Written by: The deVere Group
Retirement savings aren’t a sure thing. It is almost impossible to predict how markets will perform over time. Yes, markets generally run in cycles, but global events are unpredictable. The best we can do is base our future projections on the history of the markets and what analysts recommend. A perfect example is the last four years when we experienced a pandemic, hyperinflation, war, and super economies at odds. The previous few years witnessed significant damage to personal finance and money.
A recent survey shows that Americans used to think that $1 million saved in a pension plan was the retirement ideal. They now believe they need $1.9 million to be financially secure at retirement. While each person’s retirement needs are unique and require help through individual planning with a financial advisor, it is a bit of an eye-opener for retirement savers.
Why have retirement savings expectations changed?
Basically, retirement capital has not grown as well as what was expected. Many pre-retirees are now concerned about their shrinking portfolios and the impact it would have on their retirement lifestyle. This has led to professionals rethinking their retirement plans and increasing their retirement goals to make up for the losses. Even younger professionals see the need for increased retirement savings or alternative supplements.
- Markets are not performing well – Events over the last year or two have wreaked havoc on global markets, and they have not performed well to the extent that some investments even made a loss.
- Capital shrinkage – Some investments ran at a loss, causing overall capital to shrink. This is especially the case with professionals nearing retirement age. Investment portfolios lost money, and general capital was less. This left many pre-retirees with less retirement income than they thought.
- Cost of living increase and inflation – Things cost more, and inflation rose to all-time highs. It costs more to have the same lifestyle as before. Disposable income is shrinking, and many cannot increase monthly retirement savings contributions.
- COVID and the looming global recession hit funds hard. – Many major funds battled to perform with all global economic turmoil and underperformed with sluggish growth. This, in turn, led to lower-than-expected earnings.
How to boost retirement savings
It’s not all doom and gloom for your money. There are still opportunities to make up the portfolio losses as markets rebound.
- Tax-efficient savings – Tax-efficient investing is an excellent way to increase your overall retirement capital.
- Supplemental pension contributions – once-off contributions could boost retirement savings, or you could increase monthly contributions to make up the losses.
- Private pension plans – A private pension can significantly boost retirement savings, and you can contribute to it even if unemployed or between jobs, thus avoiding the gaps associated with workplace pensions.
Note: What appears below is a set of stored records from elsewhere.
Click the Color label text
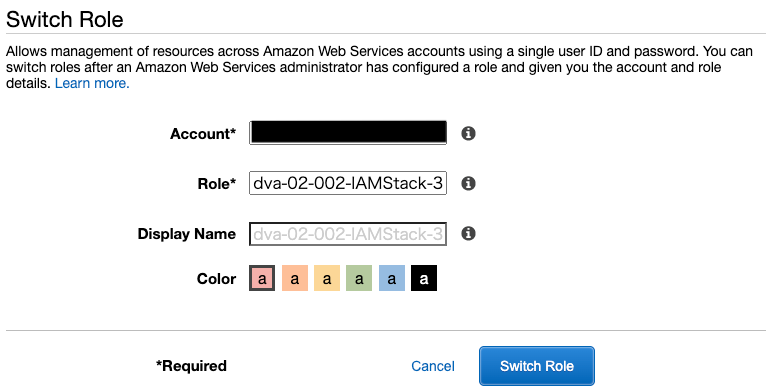 pyautogui.click(x=216, y=279)
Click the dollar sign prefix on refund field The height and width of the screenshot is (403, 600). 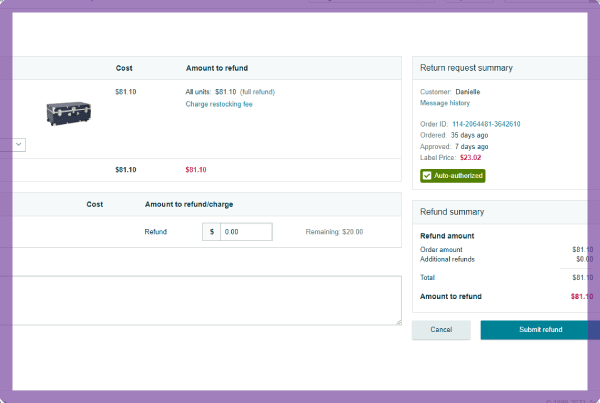211,231
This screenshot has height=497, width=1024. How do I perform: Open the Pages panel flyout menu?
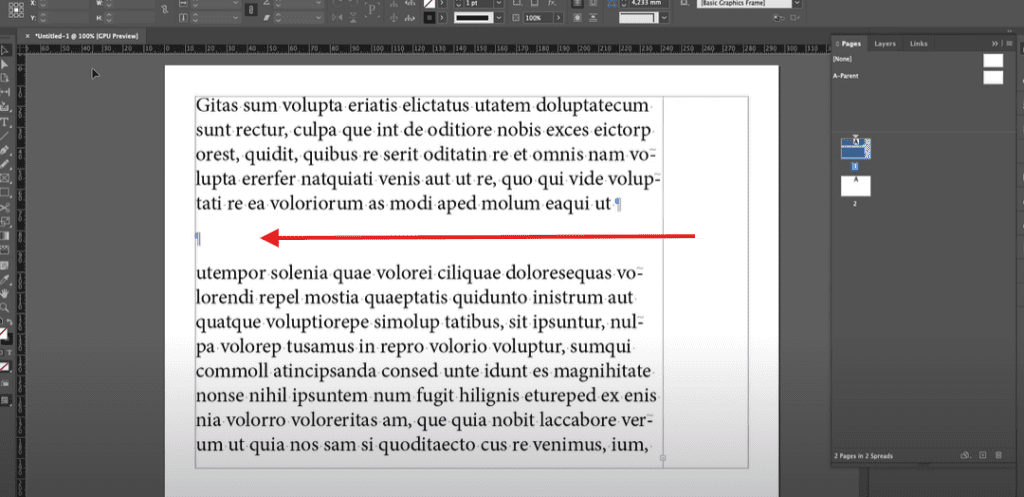[x=1009, y=44]
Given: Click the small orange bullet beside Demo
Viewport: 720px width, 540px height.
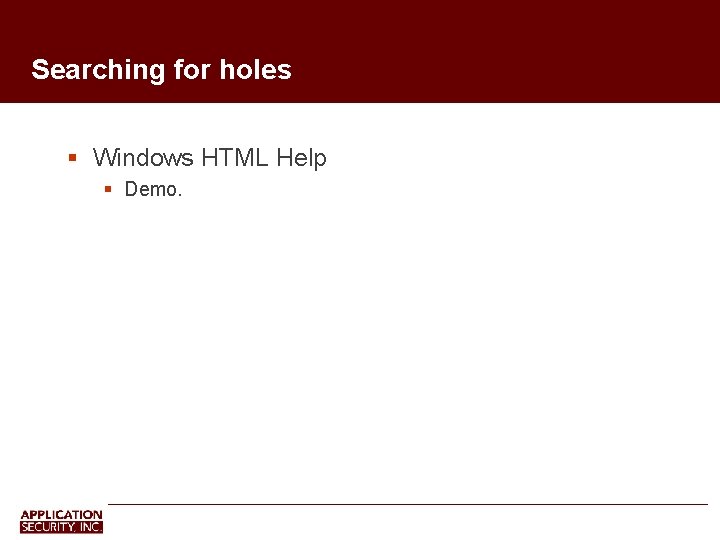Looking at the screenshot, I should 108,189.
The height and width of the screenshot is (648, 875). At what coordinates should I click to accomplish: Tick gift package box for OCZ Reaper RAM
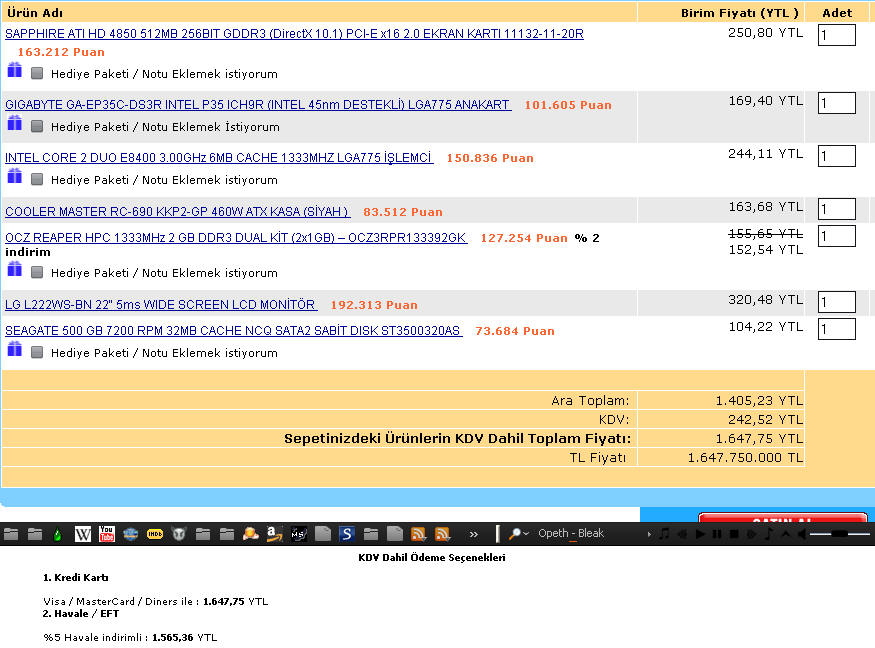point(37,273)
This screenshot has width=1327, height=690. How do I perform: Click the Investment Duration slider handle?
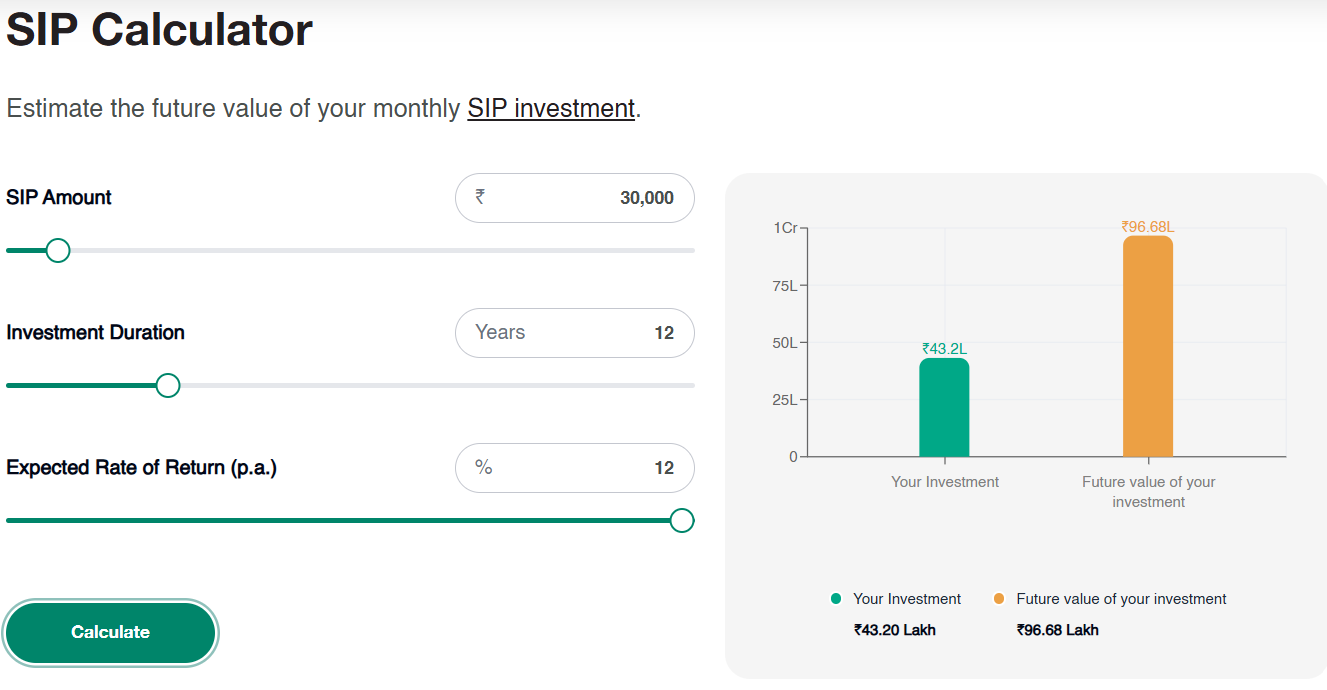[168, 385]
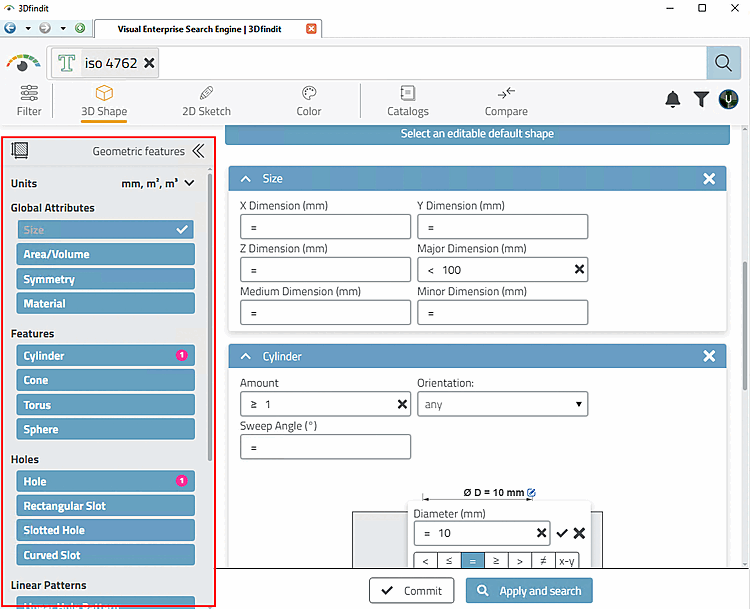Viewport: 750px width, 609px height.
Task: Collapse Geometric features panel with double chevron
Action: (198, 151)
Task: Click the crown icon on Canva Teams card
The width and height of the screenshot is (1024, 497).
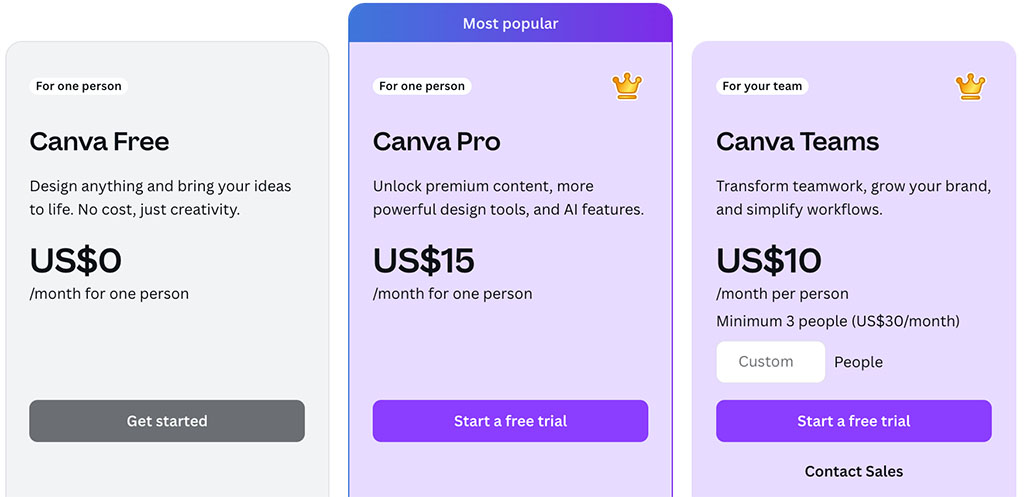Action: (x=970, y=86)
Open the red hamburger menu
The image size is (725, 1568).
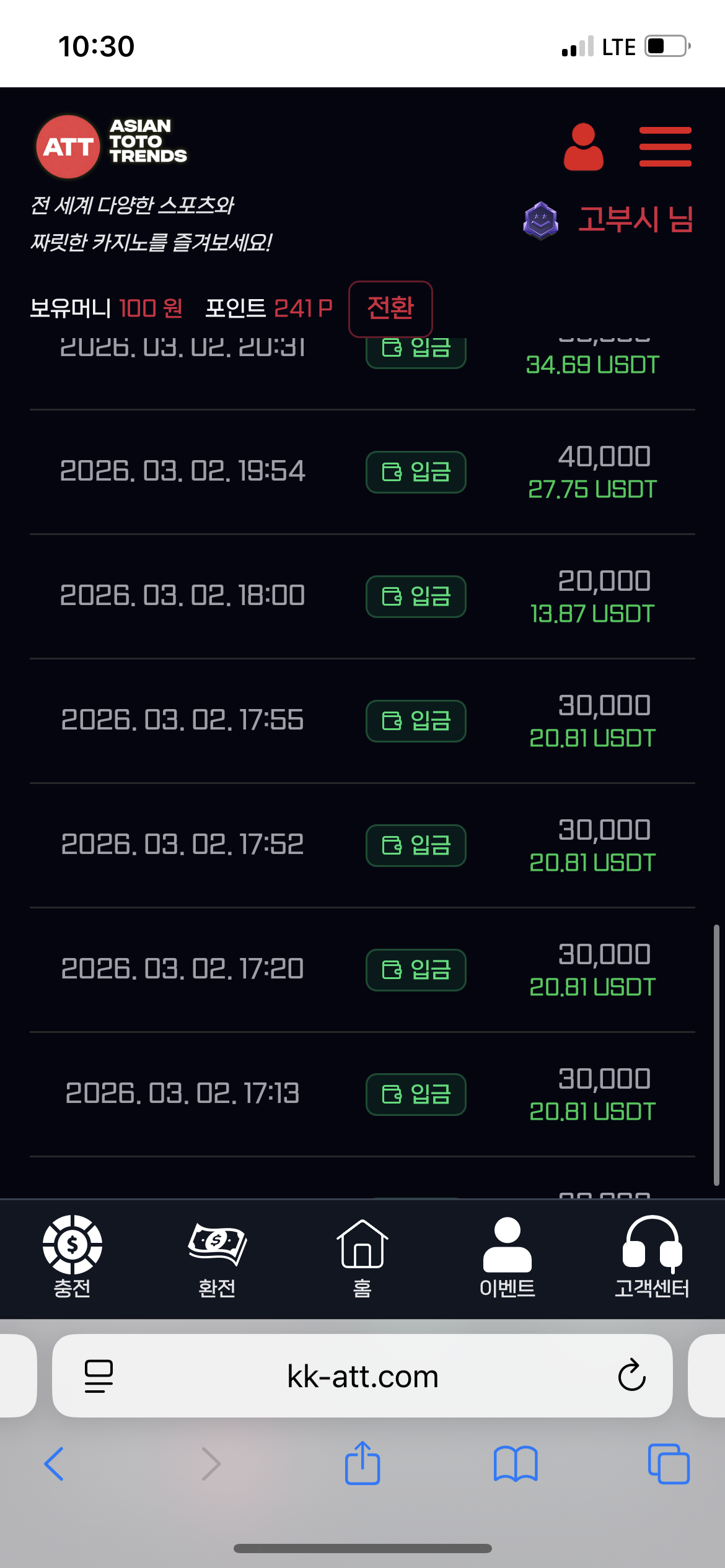(665, 147)
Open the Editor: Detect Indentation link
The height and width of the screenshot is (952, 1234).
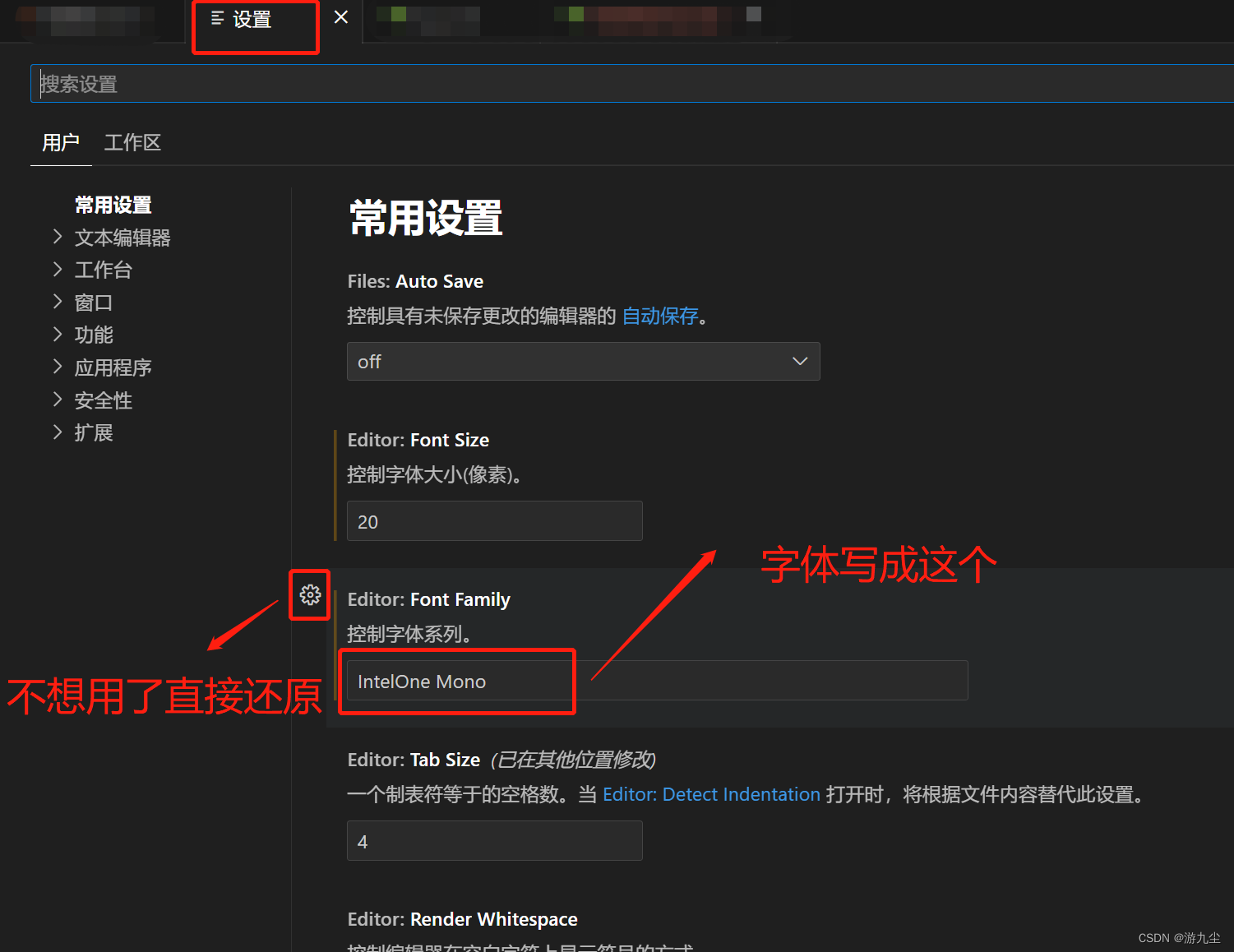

- Diversified funds to spread risk and avoid losses – a significant factor in protecting capital is to ensure that your portfolio is suitably diversified to spread the risk of losses.
Those with time to save can make all the difference by increasing contributions and ensuring their investments are diversified.
For those nearing retirement, don’t forget that state pensions are an excellent supplemental income to help bridge the gap. Alternatively, you might consider renting part of your home or starting a small part-time business for extra income.